After the Independence boundaries were made under English supervision, the Naga people felt very dishonored and many of them fought the Indian and Burmese Government in a guerilla warfare. In the earlier years of the guerilla warfare the Naga people caused heavy losses to the Indian Army, as the Indian Army was not very experienced against the Naga hill people. But over the years the Indian Army learned a lot about the Naga hill people jungle guerilla warfare and has driven most of its pocket resistance groups into the dense, thick mountain jungles. General Mowu Gwizan was telling me how the old people and children suffer from malnutrition in the mountain jungles. The General himself was caught and put in jail four times by the Indian Government and once by the Burmese. He said he almost lost his life during his jail time in India but in the Burmese jail he was treated much better. At any time that he is caught by the Indian Government his life will be in jeopardy. Most of the Naga people, I was told, were Christians and don't like to be under Indian or Burmese Government ruling. What most disturbed me about General Gwizan's story was that the Russian KGB was heavily infiltrating the people in that part of the world. Many young Naga men were sent to Russia for communist training. Here we have a country with a Christian population, divided and governed by two non-Christian countries, against the peoples' will, and heavily infiltrated by the communist world. Here was General Gwizan sent by his people to beg the Western world for help in their struggles for Independence and yet he wasn't able to see anybody at the State Department. I was very taken by this man's story and his fight for so many years to self-rule his country.
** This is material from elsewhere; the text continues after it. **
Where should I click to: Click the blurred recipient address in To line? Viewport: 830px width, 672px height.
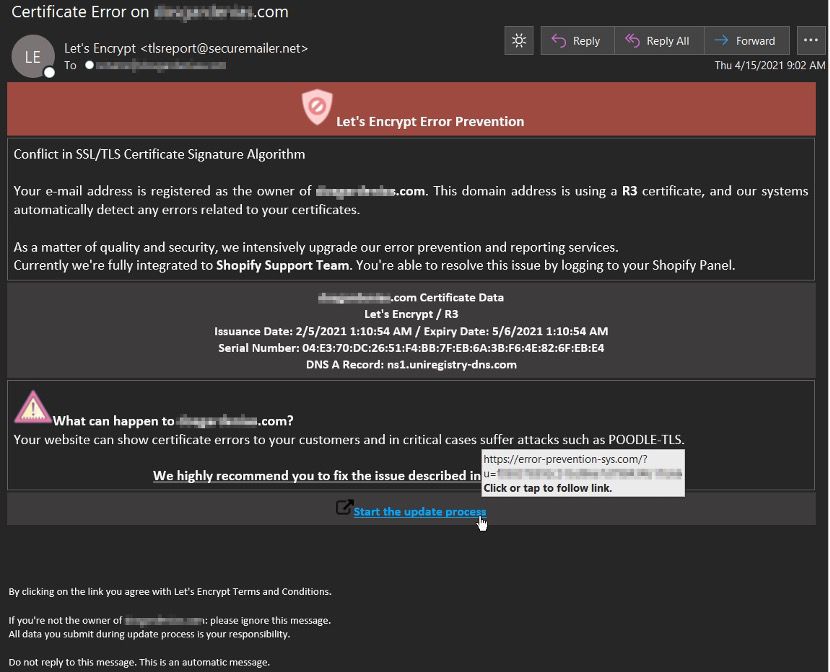tap(155, 65)
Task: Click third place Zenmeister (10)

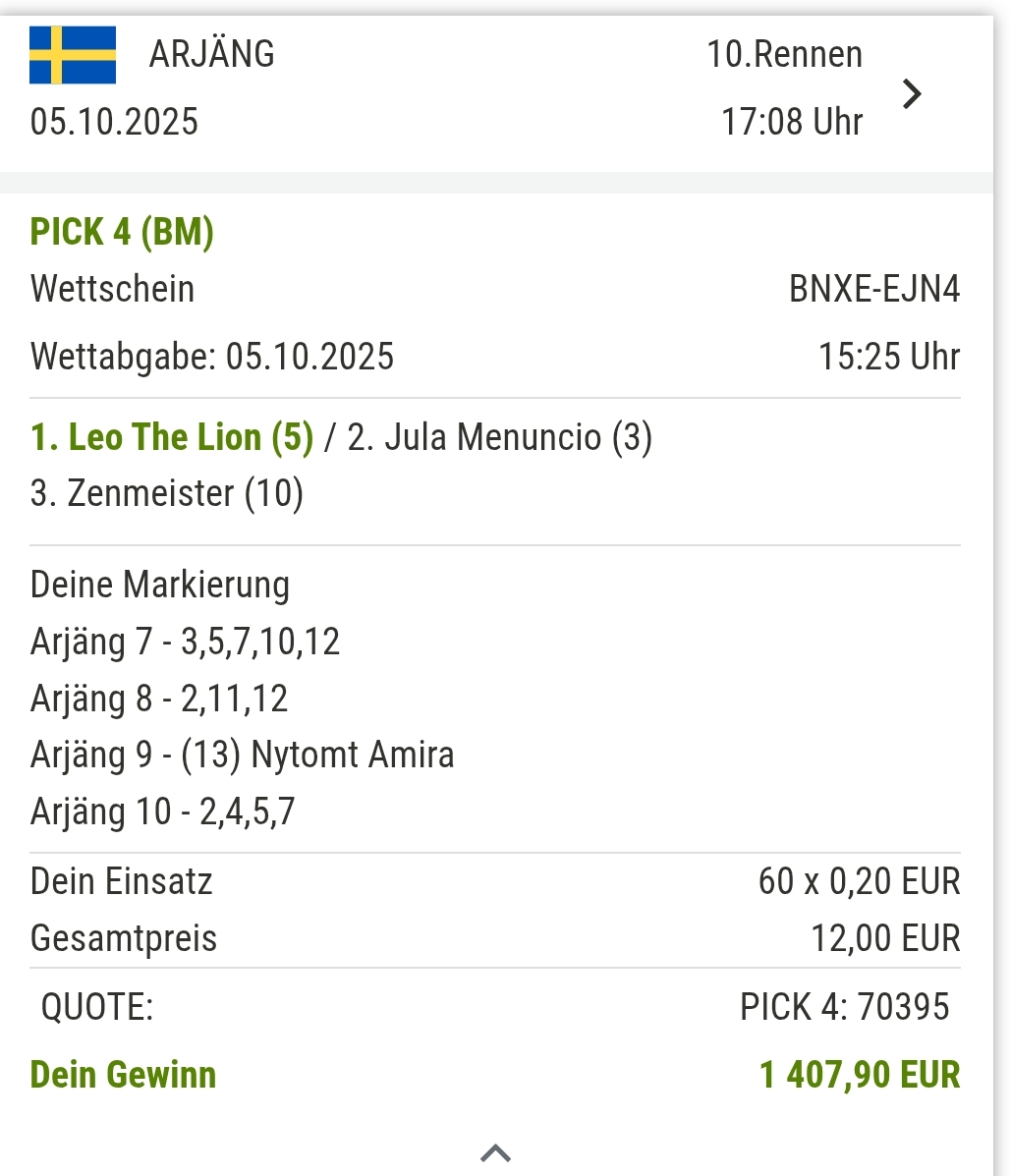Action: pos(166,493)
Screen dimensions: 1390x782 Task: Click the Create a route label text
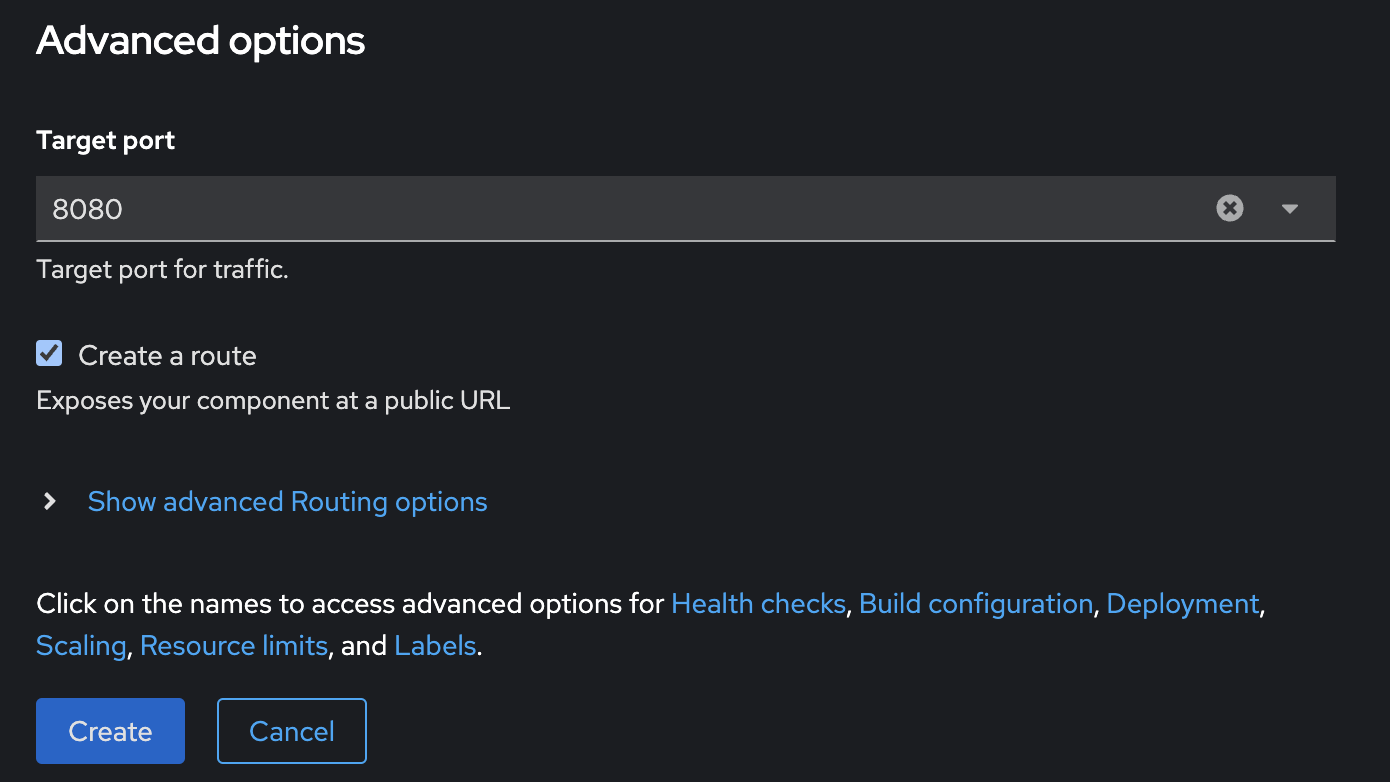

I told the General that I would try to help him as I had some friends who had close connections with the State Department. First I called a friend who had close connection with the CIA, but after a long talk it looked like he was not very interested in my story. Then I called the former American Ambassador to Burma, Mr. Henry Byroade. I asked him if he ever visited the Nagaland, and he told me he visited that country twice and loved its people. I told him the story about General Gwizan and if he had any people in the State Department who would talk to the General. he told me that he would try and see what he could do for him. Unfortunately nothing came of our conversation with Mr. Byroade as he was taken ill and had to go to the hospital. Then I called Mrs. Jean Kirk-Patrick, Ambassador of the UN, and asked her if she could help the General. She told me that they had twelve cases a day about ethnic groups of people who wanted their own self-rule, it was just too much for the State Department to get involved. The only countries who could settle this with the Naga people were the Indian and Burmese Government. After almost a months' stay in Washington, General Gwizan was never able to get an appointment to see anybody in the State Department. His finances ran out but he was able to get a loan from a doctor's friend in Pennsylvania. he flew to England where he had to see some old friends, and from there to Denmark. Months later I received a letter and a package from Katmandu, Nepal, telling us that everything was OK with General Gwizan and that he was on his way to Europe for another trip. It was his wife who sent us the letter and package, thanking us for the hospitality. She wrote that her husband had nothing but good words for us. In the package was a hand woven piece of cloth and a bag from the Nagaland.